There has also been corporate funding of the Jan Lokpal movement. NGOs run by Anna's close supporters have received millions of dollars in corporate and Ford Foundation donations.
This past January, 14 industrialists wrote a letter to Prime Minister Singh complaining of a "governance deficit," and demanding an anti-corruption ombudsman. Since then, London-based SP Hinduja (God bless his pure soul!) has held forth on the need for a Lokpal. Strongly pro-corporate media groups lead Anna's campaign.
It's as if a large chunk of businessmen had decided to ditch the Congress-led UPA government because it's not delivering "second generation" neoliberal policies like reckless privatisation and dismantlement of labour protection. Many industrialists are perhaps suspicious of Congress president Sonia Gandhi's mildly Left-of-centre political bent and her inaccessibility. They prefer the Bharatiya Janata Party.

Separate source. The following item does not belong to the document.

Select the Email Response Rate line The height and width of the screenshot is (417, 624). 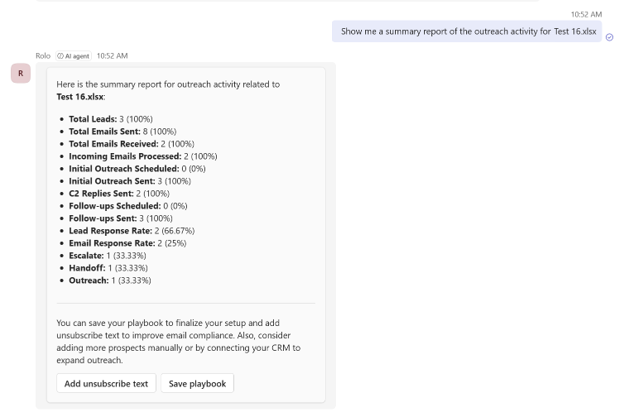point(127,243)
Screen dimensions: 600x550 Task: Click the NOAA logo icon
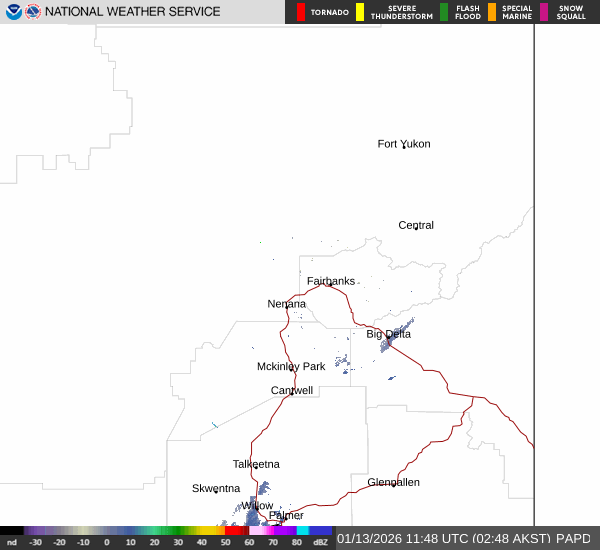pyautogui.click(x=13, y=12)
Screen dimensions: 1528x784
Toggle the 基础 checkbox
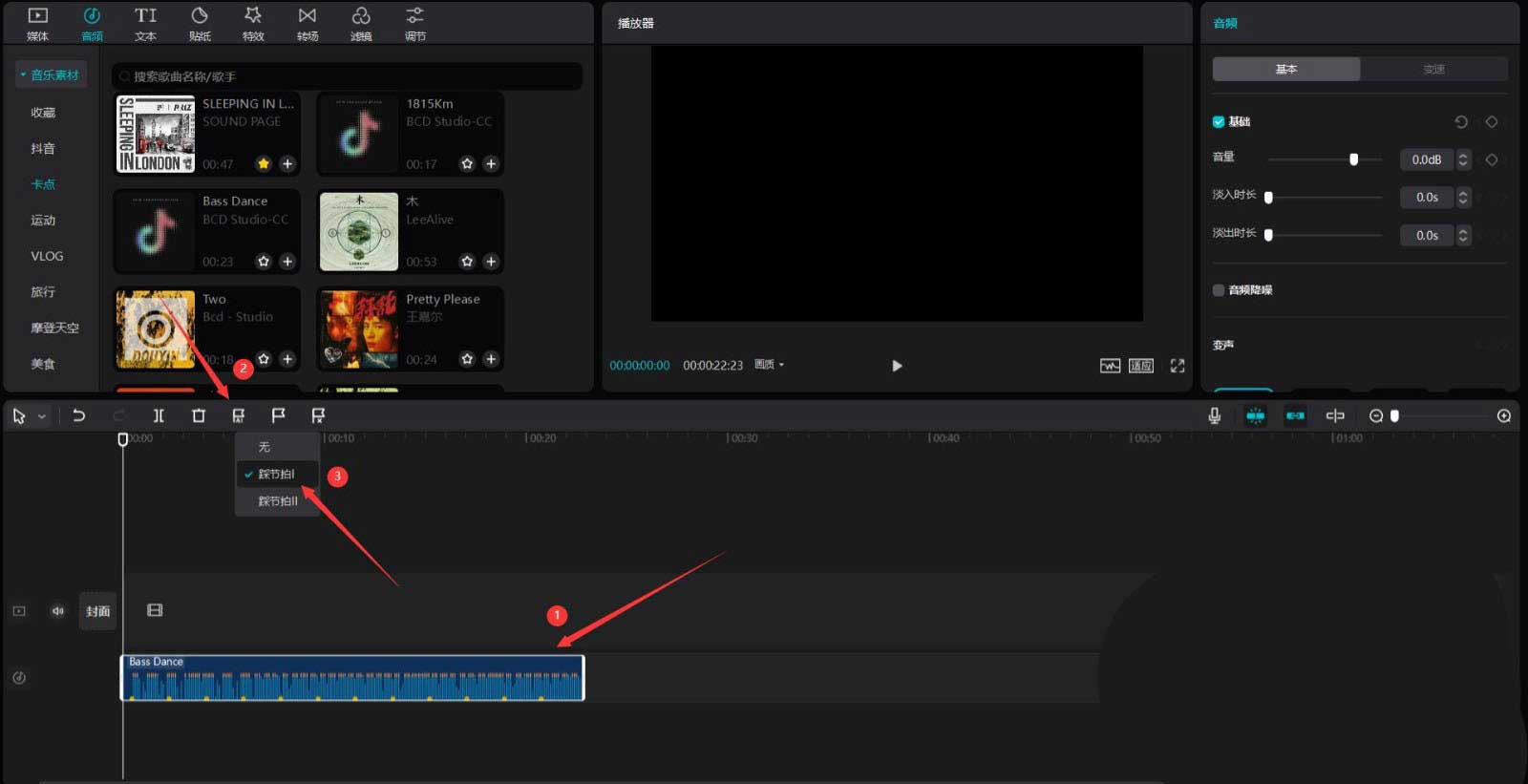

This fits in with the involvement of Hindutva forces in the Hazare campaign, frankly admitted by Sushma Swaraj in Parliament on August 17, confirmed by the BJP president's letter supporting Anna, and reinforced by RSS pracharak-ideologue KN Govindacharya'' August 26 statement confirming deep RSS involvement.
The RSS has long tried to tap into popular sentiment against corruption. Three years ago, it roped in Anna and Baba Ramdev. It set up the communal Bharat Swabhiman Trust with Ramdev.
Ramdev's network logistically sustained IAC through Anna's Jantar Mantar fast in April. However, Ramdev's own fast following Anna's, proved an embarrassment and the RSS zeroed in exclusively on Anna.
A movement of which Anna is the figurehead, but which is controlled externally and clandestinely, has the potential to destabilise the government from the Right. This doesn't bode well for democracy.